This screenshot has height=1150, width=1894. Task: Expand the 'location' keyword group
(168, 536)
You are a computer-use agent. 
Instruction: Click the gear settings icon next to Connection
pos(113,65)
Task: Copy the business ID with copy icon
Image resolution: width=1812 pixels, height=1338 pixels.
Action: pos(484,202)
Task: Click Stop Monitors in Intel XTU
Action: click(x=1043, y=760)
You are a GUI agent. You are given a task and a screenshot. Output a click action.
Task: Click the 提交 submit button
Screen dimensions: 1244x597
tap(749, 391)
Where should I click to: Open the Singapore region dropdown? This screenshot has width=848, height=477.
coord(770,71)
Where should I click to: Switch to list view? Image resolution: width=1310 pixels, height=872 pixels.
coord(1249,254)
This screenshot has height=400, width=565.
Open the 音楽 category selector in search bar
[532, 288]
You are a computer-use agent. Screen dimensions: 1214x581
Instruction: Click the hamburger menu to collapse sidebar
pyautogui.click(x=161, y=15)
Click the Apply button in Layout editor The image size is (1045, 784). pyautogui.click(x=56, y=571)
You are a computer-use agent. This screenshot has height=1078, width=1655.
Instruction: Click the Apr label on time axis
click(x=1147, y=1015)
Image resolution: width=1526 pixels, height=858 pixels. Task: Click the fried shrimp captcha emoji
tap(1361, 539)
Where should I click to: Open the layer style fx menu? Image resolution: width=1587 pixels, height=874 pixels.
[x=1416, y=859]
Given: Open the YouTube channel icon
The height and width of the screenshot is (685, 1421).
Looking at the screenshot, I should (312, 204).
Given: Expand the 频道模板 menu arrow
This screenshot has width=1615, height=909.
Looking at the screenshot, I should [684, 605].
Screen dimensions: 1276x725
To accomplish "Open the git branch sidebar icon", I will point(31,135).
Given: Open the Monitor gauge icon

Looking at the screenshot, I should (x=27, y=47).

────

=== About this exercise ===
Write out each line above with the word "agent".

=== The answer ===
You are a computer-use agent. 
You are a GUI agent. You are given a task and a screenshot. Output a click action.
You are a computer-use agent. Screen dimensions: 1214x581
You are a computer-use agent. This screenshot has height=1078, width=1655.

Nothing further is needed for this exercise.